- WHAT THIS TASK INVOLVES -
Take the entries below and return them unchanged.

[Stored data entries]
Start of Block

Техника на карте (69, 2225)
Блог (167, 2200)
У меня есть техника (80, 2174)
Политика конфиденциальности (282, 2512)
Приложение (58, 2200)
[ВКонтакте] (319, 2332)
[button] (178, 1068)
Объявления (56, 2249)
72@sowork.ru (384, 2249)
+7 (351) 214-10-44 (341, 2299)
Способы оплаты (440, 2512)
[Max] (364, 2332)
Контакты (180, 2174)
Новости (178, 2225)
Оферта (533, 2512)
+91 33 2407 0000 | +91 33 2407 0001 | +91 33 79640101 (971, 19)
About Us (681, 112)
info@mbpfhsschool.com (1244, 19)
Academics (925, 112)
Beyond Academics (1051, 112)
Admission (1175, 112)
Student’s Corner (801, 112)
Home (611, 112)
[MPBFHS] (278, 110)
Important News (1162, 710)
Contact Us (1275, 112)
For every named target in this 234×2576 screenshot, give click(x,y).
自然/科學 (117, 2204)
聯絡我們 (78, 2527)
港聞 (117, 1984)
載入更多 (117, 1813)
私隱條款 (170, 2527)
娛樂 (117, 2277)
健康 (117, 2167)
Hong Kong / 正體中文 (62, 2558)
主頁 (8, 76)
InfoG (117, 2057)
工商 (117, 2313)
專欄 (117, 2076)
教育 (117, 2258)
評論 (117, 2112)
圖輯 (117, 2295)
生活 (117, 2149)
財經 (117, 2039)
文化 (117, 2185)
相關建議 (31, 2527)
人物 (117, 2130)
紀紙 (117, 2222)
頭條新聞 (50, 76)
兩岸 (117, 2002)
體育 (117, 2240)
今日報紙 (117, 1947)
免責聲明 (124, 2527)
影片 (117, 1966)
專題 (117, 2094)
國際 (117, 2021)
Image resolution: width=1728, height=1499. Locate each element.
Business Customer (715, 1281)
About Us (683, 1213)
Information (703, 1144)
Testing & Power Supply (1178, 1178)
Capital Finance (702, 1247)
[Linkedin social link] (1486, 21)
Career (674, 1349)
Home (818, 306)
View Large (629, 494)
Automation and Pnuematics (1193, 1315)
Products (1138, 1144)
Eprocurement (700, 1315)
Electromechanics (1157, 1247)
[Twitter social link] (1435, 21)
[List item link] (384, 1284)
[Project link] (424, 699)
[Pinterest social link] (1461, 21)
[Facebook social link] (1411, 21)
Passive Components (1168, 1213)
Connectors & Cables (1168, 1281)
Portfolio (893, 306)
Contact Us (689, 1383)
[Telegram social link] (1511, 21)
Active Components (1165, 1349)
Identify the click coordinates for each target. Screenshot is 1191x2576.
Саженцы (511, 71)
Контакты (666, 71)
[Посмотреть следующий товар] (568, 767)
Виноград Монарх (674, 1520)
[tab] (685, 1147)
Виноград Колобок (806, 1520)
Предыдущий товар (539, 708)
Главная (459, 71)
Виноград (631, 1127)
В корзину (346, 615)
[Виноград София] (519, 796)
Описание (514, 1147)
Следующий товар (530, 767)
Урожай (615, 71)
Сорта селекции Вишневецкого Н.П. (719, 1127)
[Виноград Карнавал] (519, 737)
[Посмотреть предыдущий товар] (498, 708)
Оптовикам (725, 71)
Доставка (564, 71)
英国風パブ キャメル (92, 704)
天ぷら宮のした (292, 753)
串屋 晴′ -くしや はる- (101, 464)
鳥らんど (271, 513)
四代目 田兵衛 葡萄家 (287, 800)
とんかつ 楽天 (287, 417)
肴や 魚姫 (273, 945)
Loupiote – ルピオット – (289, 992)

End of Block

- SOLUTION TO THIS EXERCISE -
Техника на карте (69, 2225)
Блог (167, 2200)
У меня есть техника (80, 2174)
Политика конфиденциальности (282, 2512)
Приложение (58, 2200)
[ВКонтакте] (319, 2332)
[button] (178, 1068)
Объявления (56, 2249)
72@sowork.ru (384, 2249)
+7 (351) 214-10-44 (341, 2299)
Способы оплаты (440, 2512)
[Max] (364, 2332)
Контакты (180, 2174)
Новости (178, 2225)
Оферта (533, 2512)
+91 33 2407 0000 | +91 33 2407 0001 | +91 33 79640101 (971, 19)
About Us (681, 112)
info@mbpfhsschool.com (1244, 19)
Academics (925, 112)
Beyond Academics (1051, 112)
Admission (1175, 112)
Student’s Corner (801, 112)
Home (611, 112)
[MPBFHS] (278, 110)
Important News (1162, 710)
Contact Us (1275, 112)
For every named target in this 234×2576 screenshot, give click(x,y).
自然/科學 (117, 2204)
聯絡我們 (78, 2527)
港聞 (117, 1984)
載入更多 (117, 1813)
私隱條款 (170, 2527)
娛樂 (117, 2277)
健康 (117, 2167)
Hong Kong / 正體中文 (62, 2558)
主頁 (8, 76)
InfoG (117, 2057)
工商 (117, 2313)
專欄 (117, 2076)
教育 (117, 2258)
評論 (117, 2112)
圖輯 (117, 2295)
生活 (117, 2149)
財經 (117, 2039)
文化 (117, 2185)
相關建議 (31, 2527)
人物 (117, 2130)
紀紙 (117, 2222)
頭條新聞 (50, 76)
兩岸 (117, 2002)
體育 (117, 2240)
今日報紙 (117, 1947)
免責聲明 (124, 2527)
影片 (117, 1966)
專題 (117, 2094)
國際 (117, 2021)
Image resolution: width=1728, height=1499. Locate each element.
Business Customer (715, 1281)
About Us (683, 1213)
Information (703, 1144)
Testing & Power Supply (1178, 1178)
Capital Finance (702, 1247)
[Linkedin social link] (1486, 21)
Career (674, 1349)
Home (818, 306)
View Large (629, 494)
Automation and Pnuematics (1193, 1315)
Products (1138, 1144)
Eprocurement (700, 1315)
Electromechanics (1157, 1247)
[Twitter social link] (1435, 21)
[List item link] (384, 1284)
[Project link] (424, 699)
[Pinterest social link] (1461, 21)
[Facebook social link] (1411, 21)
Passive Components (1168, 1213)
Connectors & Cables (1168, 1281)
Portfolio (893, 306)
Contact Us (689, 1383)
[Telegram social link] (1511, 21)
Active Components (1165, 1349)
Identify the click coordinates for each target. Screenshot is 1191x2576.
Саженцы (511, 71)
Контакты (666, 71)
[Посмотреть следующий товар] (568, 767)
Виноград Монарх (674, 1520)
[tab] (685, 1147)
Виноград Колобок (806, 1520)
Предыдущий товар (539, 708)
Главная (459, 71)
Виноград (631, 1127)
В корзину (346, 615)
[Виноград София] (519, 796)
Описание (514, 1147)
Следующий товар (530, 767)
Урожай (615, 71)
Сорта селекции Вишневецкого Н.П. (719, 1127)
[Виноград Карнавал] (519, 737)
[Посмотреть предыдущий товар] (498, 708)
Оптовикам (725, 71)
Доставка (564, 71)
英国風パブ キャメル (92, 704)
天ぷら宮のした (292, 753)
串屋 晴′ -くしや はる- (101, 464)
鳥らんど (271, 513)
四代目 田兵衛 葡萄家 (287, 800)
とんかつ 楽天 (287, 417)
肴や 魚姫 (273, 945)
Loupiote – ルピオット – (289, 992)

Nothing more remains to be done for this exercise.